Kenny Blake was born Kenneth Maxwell Blake.
Kenny’s father was Allan William Herbert Blake, his mother was Edna Josephine Freekenhorst. Kenny’s father enlisted in the AIF in 1941 and was a motor driver. He was discharged on 23 October 1944 and he and Edna married two days later on 25 October.
Kenny was born a year later, on 27 October, 1945, although his tombstone shows his birth date as 27 October 1948.
His family lived at 8 Rowe Street, Strathalbyn, where Kenny and his sister Yvonne attended the Strathalbyn Primary School and then went onto the Strathalbyn High School. Rumour has it that Kenny used to hang out of the school bus door as it drove down the dirt roads to school.
After leaving school, Kenny worked at Gilbert Motors in Strathalbyn as an apprentice panel beater. At 16, he purchased his first bike, a Honda 125 “Benly”, working odd jobs in addition to his panel beating apprenticeship to pay for the bike.
He moved to Adelaide when he was 18 to pursue his career in racing.
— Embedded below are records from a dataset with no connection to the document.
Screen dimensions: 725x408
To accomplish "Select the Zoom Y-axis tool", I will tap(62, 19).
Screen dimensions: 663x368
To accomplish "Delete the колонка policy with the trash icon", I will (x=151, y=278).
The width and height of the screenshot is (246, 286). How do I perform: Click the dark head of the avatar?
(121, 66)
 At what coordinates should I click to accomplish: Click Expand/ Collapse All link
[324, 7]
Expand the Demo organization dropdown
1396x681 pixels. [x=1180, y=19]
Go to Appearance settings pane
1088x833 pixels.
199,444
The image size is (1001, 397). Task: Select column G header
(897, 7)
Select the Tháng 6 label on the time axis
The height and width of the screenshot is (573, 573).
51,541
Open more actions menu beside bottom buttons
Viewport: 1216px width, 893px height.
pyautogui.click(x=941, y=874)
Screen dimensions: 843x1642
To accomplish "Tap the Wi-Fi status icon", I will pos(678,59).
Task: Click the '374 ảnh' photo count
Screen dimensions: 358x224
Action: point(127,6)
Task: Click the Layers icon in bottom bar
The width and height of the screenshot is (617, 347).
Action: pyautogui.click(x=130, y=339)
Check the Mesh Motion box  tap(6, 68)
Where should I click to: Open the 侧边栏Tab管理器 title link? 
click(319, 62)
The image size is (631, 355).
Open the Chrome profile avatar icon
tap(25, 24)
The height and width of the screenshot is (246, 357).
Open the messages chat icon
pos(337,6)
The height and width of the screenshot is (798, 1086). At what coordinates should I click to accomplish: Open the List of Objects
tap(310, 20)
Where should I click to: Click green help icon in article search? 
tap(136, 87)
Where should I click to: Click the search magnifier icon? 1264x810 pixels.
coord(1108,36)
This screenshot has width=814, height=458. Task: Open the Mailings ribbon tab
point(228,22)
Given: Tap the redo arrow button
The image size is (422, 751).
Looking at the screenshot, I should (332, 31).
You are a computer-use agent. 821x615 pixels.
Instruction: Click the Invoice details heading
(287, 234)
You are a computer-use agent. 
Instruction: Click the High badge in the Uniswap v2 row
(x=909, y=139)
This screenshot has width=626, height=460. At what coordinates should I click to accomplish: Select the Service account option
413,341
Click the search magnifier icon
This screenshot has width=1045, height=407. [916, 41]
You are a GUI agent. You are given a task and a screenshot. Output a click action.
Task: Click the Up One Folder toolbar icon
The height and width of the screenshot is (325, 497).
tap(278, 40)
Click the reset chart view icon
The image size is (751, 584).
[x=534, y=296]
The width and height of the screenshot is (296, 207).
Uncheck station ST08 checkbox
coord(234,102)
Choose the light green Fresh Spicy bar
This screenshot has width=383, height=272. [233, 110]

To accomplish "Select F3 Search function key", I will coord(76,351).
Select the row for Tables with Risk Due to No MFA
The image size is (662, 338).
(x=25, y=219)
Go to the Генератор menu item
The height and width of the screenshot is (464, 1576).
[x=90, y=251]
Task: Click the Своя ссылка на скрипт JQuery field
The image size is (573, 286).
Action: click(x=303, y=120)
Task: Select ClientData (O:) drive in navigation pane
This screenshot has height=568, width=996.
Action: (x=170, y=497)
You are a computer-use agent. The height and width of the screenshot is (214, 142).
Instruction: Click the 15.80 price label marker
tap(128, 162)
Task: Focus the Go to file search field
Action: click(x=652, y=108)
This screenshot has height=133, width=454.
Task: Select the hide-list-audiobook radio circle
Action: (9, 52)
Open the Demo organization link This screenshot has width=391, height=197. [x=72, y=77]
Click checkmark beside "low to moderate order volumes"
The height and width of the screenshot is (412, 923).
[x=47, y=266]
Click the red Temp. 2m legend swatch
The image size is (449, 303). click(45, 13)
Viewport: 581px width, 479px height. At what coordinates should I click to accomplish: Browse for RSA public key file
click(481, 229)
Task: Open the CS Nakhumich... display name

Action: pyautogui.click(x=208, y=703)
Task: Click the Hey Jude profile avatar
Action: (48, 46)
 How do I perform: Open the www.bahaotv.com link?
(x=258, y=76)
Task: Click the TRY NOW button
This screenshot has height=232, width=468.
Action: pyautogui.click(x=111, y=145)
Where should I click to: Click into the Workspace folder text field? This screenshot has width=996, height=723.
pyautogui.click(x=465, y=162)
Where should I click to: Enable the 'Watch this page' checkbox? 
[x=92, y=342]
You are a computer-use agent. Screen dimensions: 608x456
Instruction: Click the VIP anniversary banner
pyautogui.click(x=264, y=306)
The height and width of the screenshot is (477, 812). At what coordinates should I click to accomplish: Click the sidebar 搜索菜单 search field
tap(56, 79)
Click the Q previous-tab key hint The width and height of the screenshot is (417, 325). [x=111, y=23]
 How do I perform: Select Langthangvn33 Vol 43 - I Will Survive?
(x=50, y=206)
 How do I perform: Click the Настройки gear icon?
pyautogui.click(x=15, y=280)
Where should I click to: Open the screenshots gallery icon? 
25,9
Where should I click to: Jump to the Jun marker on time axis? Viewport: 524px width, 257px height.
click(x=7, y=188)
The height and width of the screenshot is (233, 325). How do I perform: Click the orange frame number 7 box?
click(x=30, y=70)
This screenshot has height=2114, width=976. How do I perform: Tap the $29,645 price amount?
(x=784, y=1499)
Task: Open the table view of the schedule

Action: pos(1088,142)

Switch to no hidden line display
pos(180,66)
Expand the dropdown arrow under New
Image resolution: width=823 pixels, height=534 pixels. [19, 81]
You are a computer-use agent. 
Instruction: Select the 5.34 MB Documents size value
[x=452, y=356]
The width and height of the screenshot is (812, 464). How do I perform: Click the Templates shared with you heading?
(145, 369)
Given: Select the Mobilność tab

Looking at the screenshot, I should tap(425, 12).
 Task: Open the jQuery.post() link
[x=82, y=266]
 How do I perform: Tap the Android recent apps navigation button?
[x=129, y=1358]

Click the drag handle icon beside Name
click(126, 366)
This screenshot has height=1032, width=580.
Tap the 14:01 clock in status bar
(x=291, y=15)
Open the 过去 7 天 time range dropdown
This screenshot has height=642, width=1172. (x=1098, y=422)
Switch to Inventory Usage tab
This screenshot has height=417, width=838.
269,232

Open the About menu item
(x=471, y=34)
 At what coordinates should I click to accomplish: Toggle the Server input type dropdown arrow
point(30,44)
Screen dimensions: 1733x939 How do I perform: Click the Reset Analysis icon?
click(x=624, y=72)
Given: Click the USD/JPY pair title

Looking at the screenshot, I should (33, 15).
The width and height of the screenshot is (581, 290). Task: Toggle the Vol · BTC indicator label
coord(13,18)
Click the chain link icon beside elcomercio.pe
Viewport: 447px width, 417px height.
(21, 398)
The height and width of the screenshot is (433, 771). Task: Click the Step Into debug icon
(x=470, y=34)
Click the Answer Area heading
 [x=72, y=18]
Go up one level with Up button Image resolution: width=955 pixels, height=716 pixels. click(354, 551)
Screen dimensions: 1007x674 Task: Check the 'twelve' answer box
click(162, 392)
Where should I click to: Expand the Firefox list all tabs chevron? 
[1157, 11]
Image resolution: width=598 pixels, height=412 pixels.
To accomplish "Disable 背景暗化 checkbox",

Kenny won the first race he rode in, which didn’t surprise his family or friends, as since he was a toddler, all Kenny wanted to do was to race motorcycles.
The Jesser brothers, who recognised his natural ability, gave him his start in racing. In 1969 he won, the Australian TT on the Triumph sponsored by L&D J Jesser at Surfers Paradise and repeated that at Phillip Island the following year. This bike is on display at the Birdwood Mill Museum in Birdwood, South Australia.
During this period, Kenny and his mates founded the Phoenix Motorcycle Club, dedicated to motorcycling racers and racing.
In 1970 Kenny transferred his base to Melbourne to be closer to the action, where he was given the new 500cc Kawasaki, 3 cylinder masterpiece to ride, with a top speed of 250kph.
He took the Kawasaki 500 to Bathurst and from a push start he set the lap record at 2.38 in the Unlimited Grand Prix. And then later in day in another event, the 10 lap Bathurst Bi-centenary GP, he set the sizzling lap record of 2.35.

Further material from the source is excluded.